但既往研究由于样本量小 , 并且限定了外科手术种类或局部麻醉技术 , 因此研究结果并不适用于所有接受MAC的患者 。 SangKim等人研究回顾了一家大型三级教学医院十多年来所有在非产科手术实施MAC的病例 , 以确定术中MAC变更为GA的发生率 , 并阐明与此相关的患者和手术特定风险因素 。 方法
选取了2002年7月至2015年7月期间在西奈山伊坎医学院接受MAC和/或MAC复合区域麻醉的所有成年非产科手术患者(>18岁) 。 入组标准是手术开始后MAC变更为GA的病例 。 根据电子麻醉记录单上含有在手术开始后插入气道装置(气管内导管或声门上气道)、使用肌松药或转换为GA的文档内容 , 确定了潜在的病例后 , 手动审查这些案例以验证麻醉方式的变化 , 同时进一步确定了这些患者变更麻醉方式的原因 。 这些原因被归类为与患者相关或与手术相关 , 然后再进一步细分 。
结果
2002年7月至2015年7月期间共有219,061例非产科手术中接受MAC的病例 。 3508例在术中由MAC改为GA , 排除了2385例假阳性病例后 , 汇总1097例变更为GA的MAC案例并进行分析 , 总体发生率为0.50% 。

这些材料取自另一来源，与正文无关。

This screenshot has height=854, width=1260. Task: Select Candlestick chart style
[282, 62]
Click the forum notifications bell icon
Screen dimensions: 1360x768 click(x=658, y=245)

变更麻醉方式的最常见原因是椎管内/区域麻醉失败(28%)、患者无法耐受MAC(26%)和缺氧/气道阻塞(14%) 。 患者无法耐受MAC的原因包括:患者不停体动、出现需要增加镇痛镇静水平的疼痛或不适 。 其他与患者相关的并发症包括血流动力学不稳定、误吸、咳嗽、麻醉不良反应、癫痫发作、精神状态改变、高碳酸血症、体位不良和静脉通路丢失 。 手术类型的变化、外科医生的要求、手术时间延长和意外失血等手术因素占总体发生率的17% 。 在55个案例(5%)中 , 没有记录变更为GA的原因 。 (见表1) 。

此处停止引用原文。